An Earth horse is the classic, perfect school horse/beginner horse. It is totally safe, easy to work around, loves people and may have a tendency to be fat and lazy. An unbalanced Earth horse is irritable and grumpy.

A Fire horse is the typical chestnut thoroughbred mare, flighty and bouncing off the wall. These are great horses for experienced, sensitive riders, and they love people. An unbalanced Fire horse is flaky, flighty and can be very difficult.

A  Wood horse is a workaholic, loves his job, loves the challenge, and has a very strong personality. These can be difficult horses, but if you want to do high-level sports they can be great. An unbalanced Wood horse can be angry and very difficult to work with.

 A Metal horse is a good working horse that does not like to be fussed with. They want to do a good job then go out to pasture with their buddies,  but do not expect to spend a lot of time grooming them. An unbalanced Metal horse may shut down.

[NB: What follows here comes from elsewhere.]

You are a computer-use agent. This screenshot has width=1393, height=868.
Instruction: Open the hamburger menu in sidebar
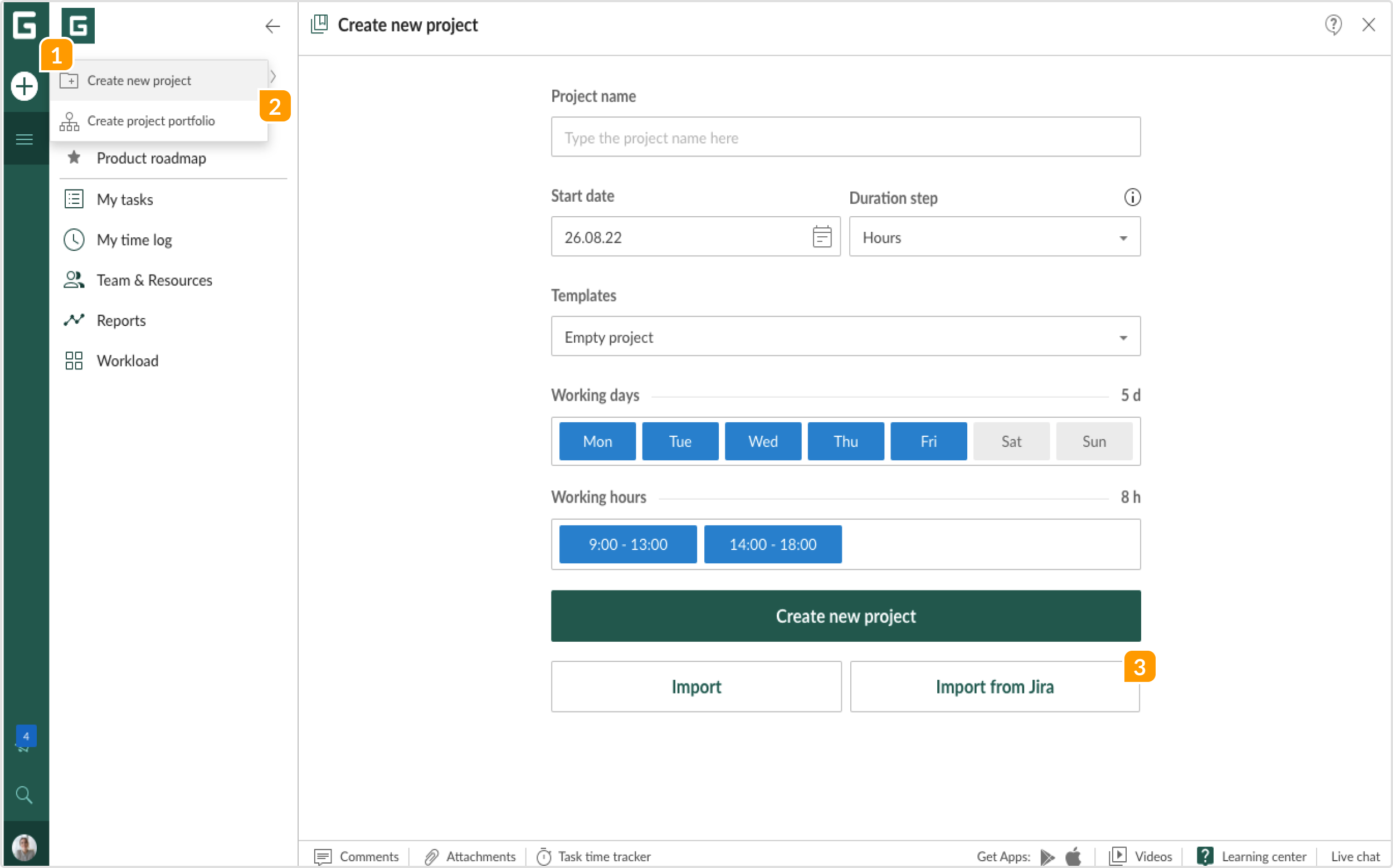[x=24, y=138]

A Water horse  tends to come from a fearful place; they worry about everything. If you're patient with them they can work with you, but cannot be hard on them. An unbalanced Water horse  is afraid of everything.

So for the blog hop determine what best suits your horse (s). Here is a link to a site the author has to evaluate your horse and even yourself. There is a simple version and a much more involved version.
Another link to more descriptions beyond the basic five.

Here is how my horses came out:

Dottie is definitely an Earth Horse by a landslide. I would have pinned her that way just from the basic description. Her next closest trait was Metal. This makes sense because I she was very polite when we got her, even a little standoffish.

Winston is a Fire Horse. Who is surprised by that? Ha, he is definitely a challenge and sensitive. He does love to work though so it makes sense his next trait was Wood.

DaVinci is a Wood Horse, but with strong Earth traits too. I think he has changed over the years we have owned him. He probably was more Metal in the beginning and now Earth is edging out the Metal. I am really happy about where he is at mentally.

Rosemary is a Wood/ Earth/ Metal Horse. Not surprising for a Cob.  The Metal stems from her strong Herd mentality. She has Fire as the next nearest traits. The Fire probably stems from her Mare side. But first and foremost she is a workaholic.

Roscoe was tough, but I would say he is a Metal Horse. Earth and Wood were not far behind. I think being a Stallion pushes him more towards Metal, while the Cob brings out the Earth and Wood. He also had a dash of Fire probably inherited from his mother :)

What I find interesting is that Joyce labeled Sherman as a Metal Horse when she worked on him. He shares so many traits with Roscoe that I guess they should share the same personality too. Barry was definitely a Wood horse. He had a strong personality and loved to compete. I did know a Water horse. He was owned by Peggy and battled Founder for years before he had to be put down. He was a worrier though and I think that contributed to him foundering, not once but three times.

Now it's your turn to evaluate your horse and see where they fall. Have Fun!!!